● Records to process
┄┄┄┄┄┄
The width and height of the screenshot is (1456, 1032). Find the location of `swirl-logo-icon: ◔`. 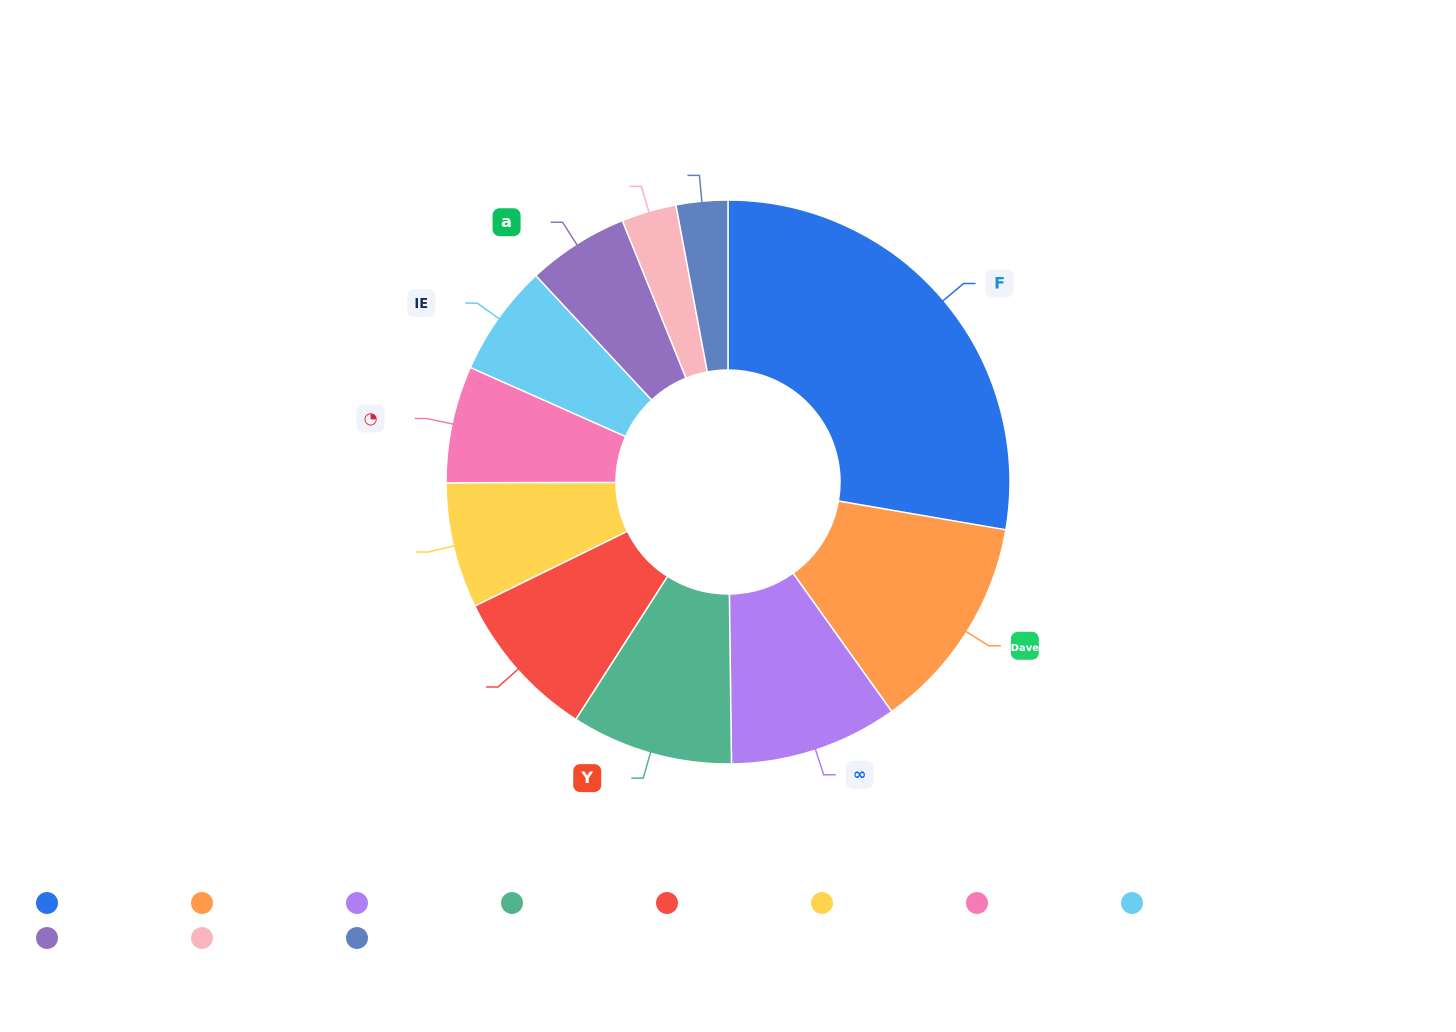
┄┄┄┄┄┄
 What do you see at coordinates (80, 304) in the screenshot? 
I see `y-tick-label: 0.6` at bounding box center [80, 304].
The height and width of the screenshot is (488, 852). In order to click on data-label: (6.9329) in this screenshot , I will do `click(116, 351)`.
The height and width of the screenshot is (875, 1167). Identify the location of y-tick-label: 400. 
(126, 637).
┄┄┄┄┄┄
● Job item
Return the lines from the one that has "The height and width of the screenshot is (488, 852)." through the one that has "(126, 637).", copied with no changes.

● Answer for the task
The height and width of the screenshot is (488, 852). In order to click on data-label: (6.9329) in this screenshot , I will do `click(116, 351)`.
The height and width of the screenshot is (875, 1167). Identify the location of y-tick-label: 400. 
(126, 637).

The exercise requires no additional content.